Wednesday, May 28, 2008

A rose by any other name

"Doctors often exude an air of omniscience, but in truth they are surprisingly ignorant."
Thus began an article in this week’s Economist. Harsh language, but many a doctor, or other professional, including scientists, will recognize himself or herself in these words. The article in The Economist isn’t specifically about that, but the sense of information overload is surely a major contributory factor to this 'surprising ignorance'. After all, a lot of the information one gets to digest is ambiguous, redundant, fragmented, inconsistent, to name a few problems. As Herbert Simon, an American political scientist once observed: “What information consumes is rather obvious: it consumes attention. Hence a wealth of information creates a poverty of attention.” The problem of the information glut in a nutshell.

Today saw the launch of an attempt to combat this abundance, redundancy, fragmentation and inconsistency: WikiProfessional.

The idea is that the combined efforts of a ‘million minds’ would be able, in a collaborative intelligence exercise, to refine a system that 'distills' the essence of established knowledge as well as points to new knowledge that has a high likelihood of being established soon. What it all entails is explained in an open access article in Genome Biology.

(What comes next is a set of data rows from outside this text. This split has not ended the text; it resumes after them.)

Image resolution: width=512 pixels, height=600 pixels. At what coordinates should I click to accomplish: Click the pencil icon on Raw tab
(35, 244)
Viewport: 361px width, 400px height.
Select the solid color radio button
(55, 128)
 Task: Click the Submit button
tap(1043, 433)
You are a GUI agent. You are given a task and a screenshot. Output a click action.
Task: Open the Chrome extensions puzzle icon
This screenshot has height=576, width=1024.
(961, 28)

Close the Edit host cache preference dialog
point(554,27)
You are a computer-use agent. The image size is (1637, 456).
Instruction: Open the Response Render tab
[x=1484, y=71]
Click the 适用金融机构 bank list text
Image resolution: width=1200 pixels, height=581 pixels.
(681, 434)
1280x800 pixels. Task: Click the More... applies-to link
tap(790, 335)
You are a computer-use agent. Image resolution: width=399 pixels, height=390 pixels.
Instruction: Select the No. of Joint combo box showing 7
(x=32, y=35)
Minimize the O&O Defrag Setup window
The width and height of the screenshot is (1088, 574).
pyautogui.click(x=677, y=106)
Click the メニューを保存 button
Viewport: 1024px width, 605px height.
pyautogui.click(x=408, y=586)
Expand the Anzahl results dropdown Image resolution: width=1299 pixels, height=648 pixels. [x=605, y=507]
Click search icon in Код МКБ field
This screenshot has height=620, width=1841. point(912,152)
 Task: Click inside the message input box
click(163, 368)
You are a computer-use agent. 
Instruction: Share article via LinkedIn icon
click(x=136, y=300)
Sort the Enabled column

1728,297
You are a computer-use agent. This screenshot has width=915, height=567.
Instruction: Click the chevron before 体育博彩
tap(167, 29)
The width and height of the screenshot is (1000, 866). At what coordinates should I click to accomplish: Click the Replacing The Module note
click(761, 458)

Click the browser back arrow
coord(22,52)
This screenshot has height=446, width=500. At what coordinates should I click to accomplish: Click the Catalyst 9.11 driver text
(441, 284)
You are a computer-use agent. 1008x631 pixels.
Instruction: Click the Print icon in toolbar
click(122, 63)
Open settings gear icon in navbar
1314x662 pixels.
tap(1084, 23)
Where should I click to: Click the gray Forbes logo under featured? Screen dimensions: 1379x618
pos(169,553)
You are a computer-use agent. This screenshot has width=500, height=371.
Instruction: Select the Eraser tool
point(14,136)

The concept (so to speak) is so far optimized for the life sciences and medicine, but there is no reason why it shouldn’t work in other areas as well. And in languages other than English. It is based on concepts, and those are of course valid in any language. It’s just the words or descriptions used for them are different. As Shakespeare already noted in Romeo and Juliet: "What's in a name? That which we call a rose by any other name would smell as sweet."

Just imagine what that means. One of the beauties of the concept approach (as opposed to the keyword approach) is that search terms in one language could, for instance, yield search results in another. Think of Chinese researchers searching with Chinese terms for English literature (they can read English, but may find it more difficult to come up with search terms in English, in the same way that I find it sometimes easier to search with Dutch terms), yet getting served up with English search results. Things like that. Wonderful.

(I have to declare an interest: I’m running Knewco, the company behind WikiProfessional).